L’intensification des attaques iraniennes dont une salve de missiles contre des objectifs militaires israéliens aux Émirats Arabes Unis, la présence d’escortes navales US, la guerre électronique, un code d’urgence lancé par un avion ravitailleur en vol KC-135 et la confusion parmi les responsables du secteur maritime. Personne ne connaît les intentions réelles des États-Unis ou les prochains mouvements iraniens. La situation demeure très instable près du détroit stratégique d’Hormuz.

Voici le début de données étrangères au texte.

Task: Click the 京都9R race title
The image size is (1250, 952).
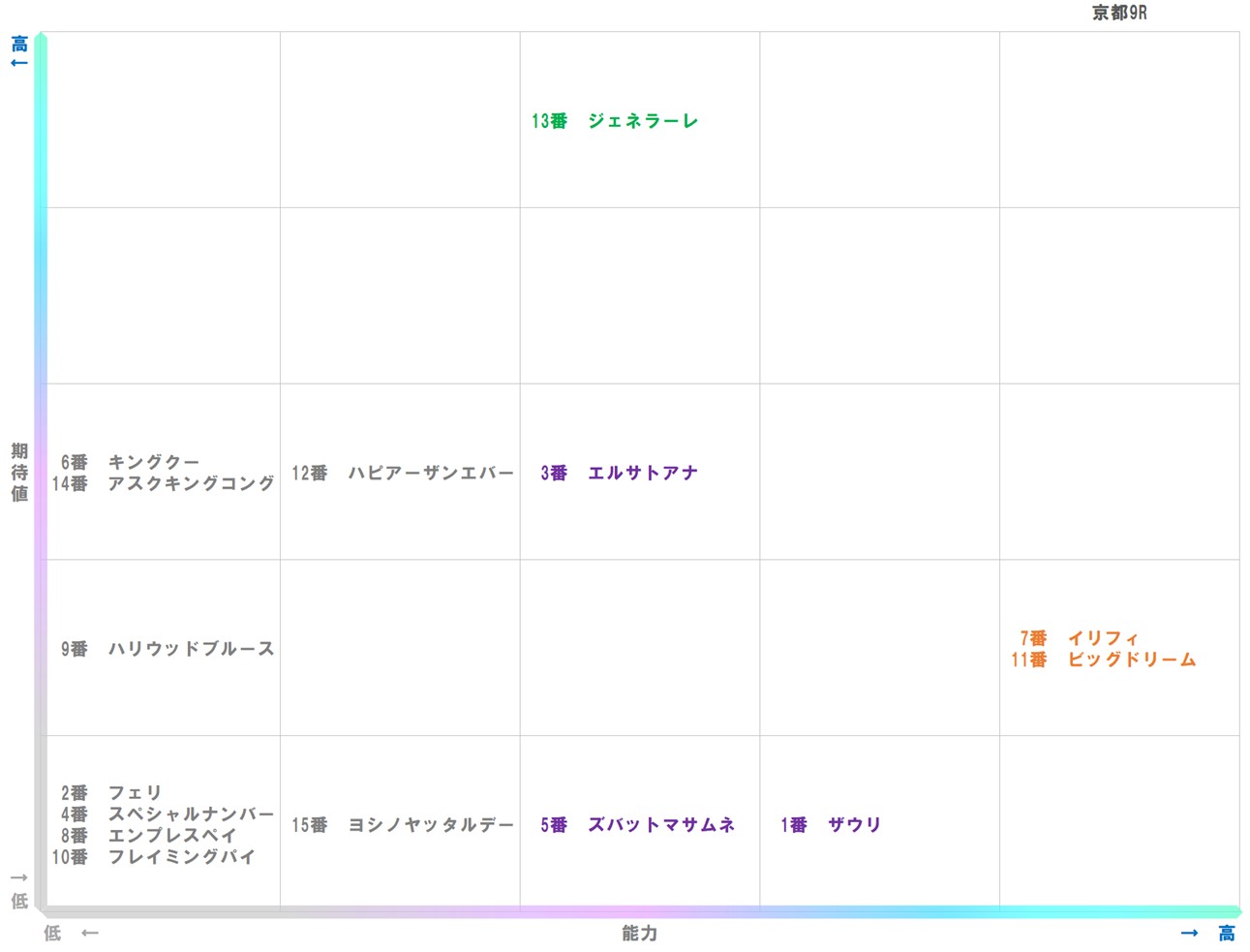Action: click(1118, 14)
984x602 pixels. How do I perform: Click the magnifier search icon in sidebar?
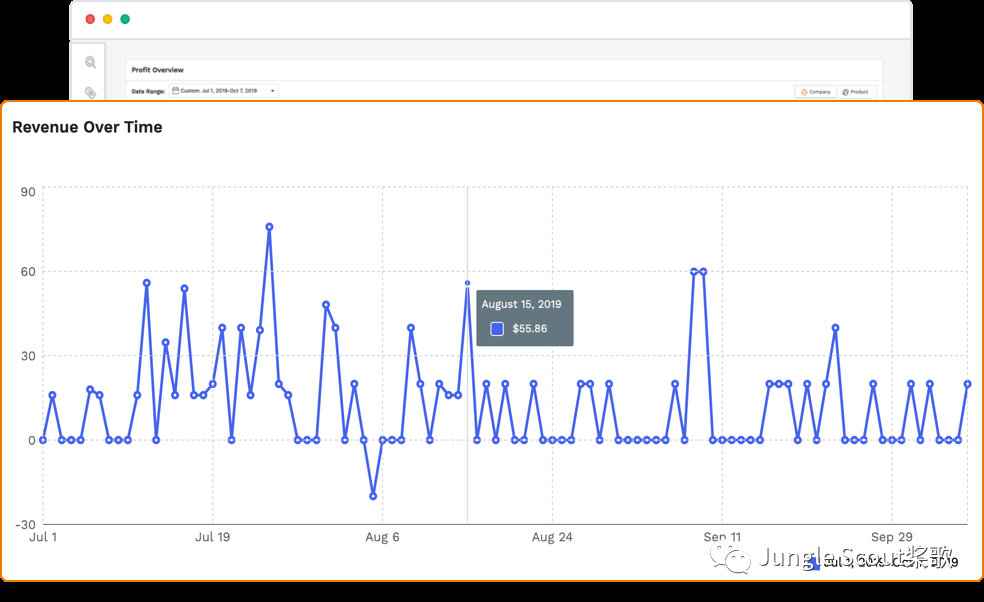pyautogui.click(x=91, y=62)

De fortes interférences radio-électromagnétiques ont causé des pannes répétées du système AIS et la transmission de données de position erronées dans le couloir d’Hormuz, les navires affichant des mouvements erratiques et suscitant des inquiétudes quant à la sécurité maritime. L’Iran bloque l’accès au détroit et les États-Unis imposent un contre-blocus de l’extérieur du détroit.

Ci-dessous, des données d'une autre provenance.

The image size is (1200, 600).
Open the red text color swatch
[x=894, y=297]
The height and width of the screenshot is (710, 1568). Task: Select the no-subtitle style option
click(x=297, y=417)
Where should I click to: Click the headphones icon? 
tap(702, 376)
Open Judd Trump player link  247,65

Maersk a déclaré qu’un de ses navires avait traversé le détroit d’Hormuz sous escorte militaire américaine.
Des médias iraniens ont diffusé des images montrant le tir de missiles antinavire (surface-surface) ciblant un bâtiment de guerre US. Le CentCom a nié qu’un des navires de guerre US ait été touché par les tirs iraniens et a annoncé le ciblage de huit petites embarcations rapides iraniennes.

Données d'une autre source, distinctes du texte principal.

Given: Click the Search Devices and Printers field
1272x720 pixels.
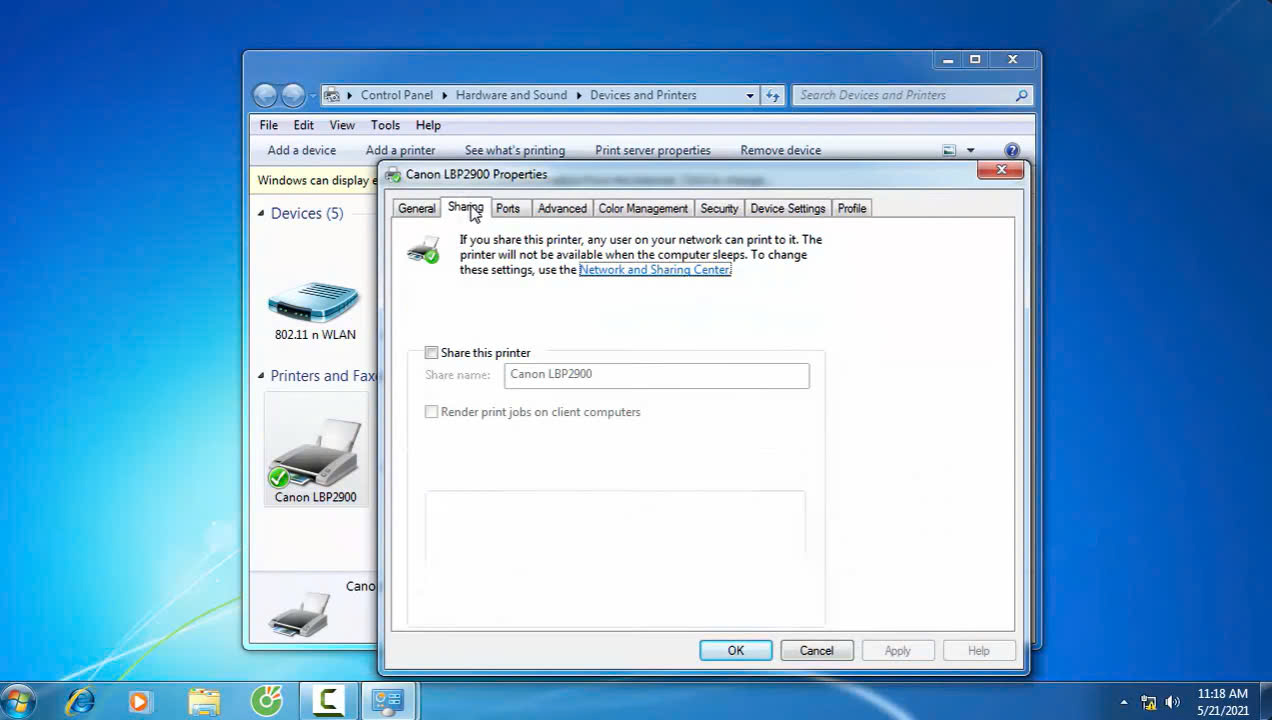Looking at the screenshot, I should [905, 95].
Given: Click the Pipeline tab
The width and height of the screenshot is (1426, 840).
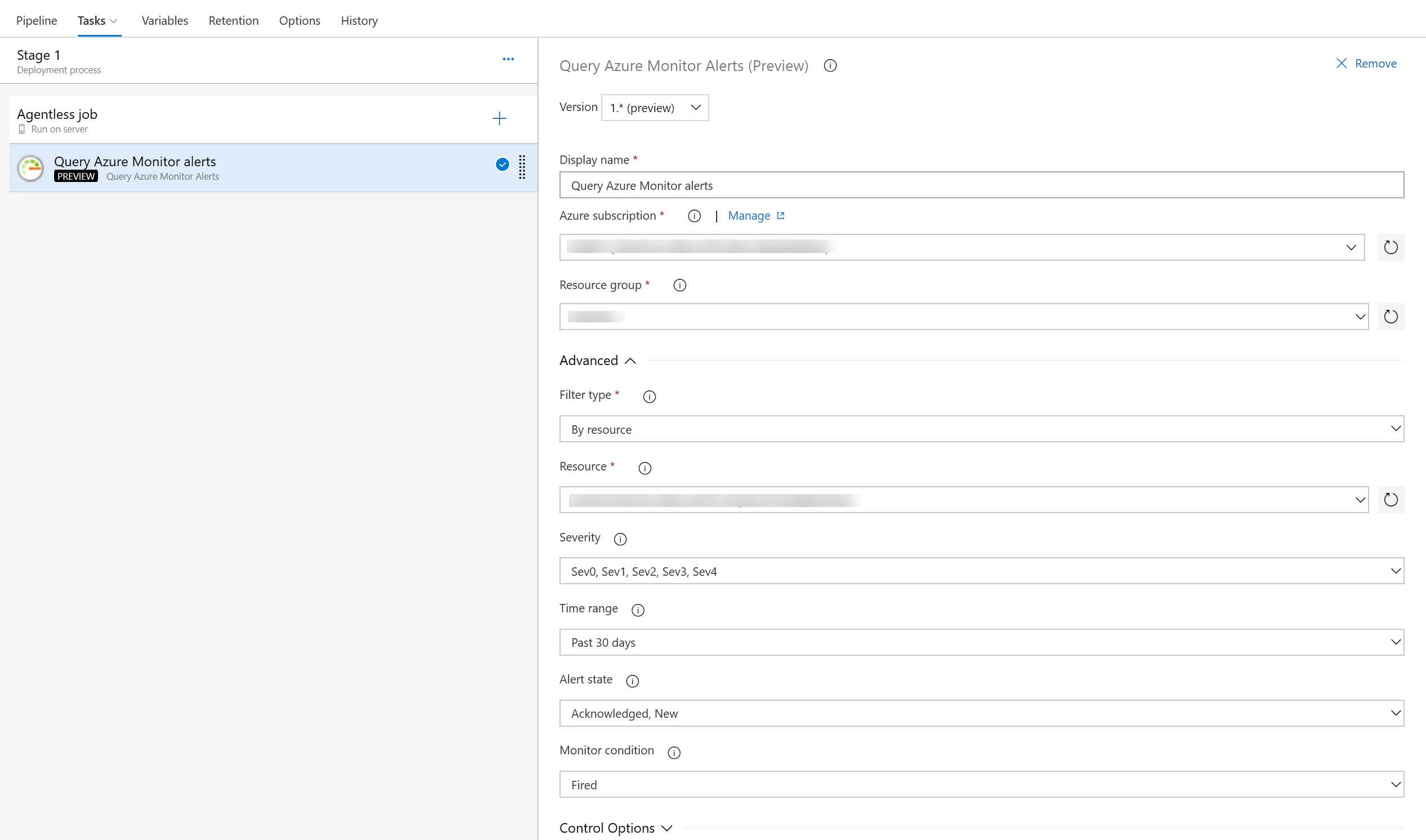Looking at the screenshot, I should coord(37,20).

Selon Reuters, « les services de renseignement américains estiment que le programme nucléaire iranien n’a pas été sensiblement ralenti par les récents combats, ses stocks d’uranium hautement enrichi étant restés en grande partie intacts et son délai de breakout restant inchangé, à savoir 9 à 12 mois« . Cela signifie que les États-Unis et Israël vont reprendre les hostilités dans un délai assez court en dépit des manœuvres serrées de l’Arabie Saoudite et d’autres pays pivots de la région pour éviter un embrasement préjudiciable pour leur intérêts.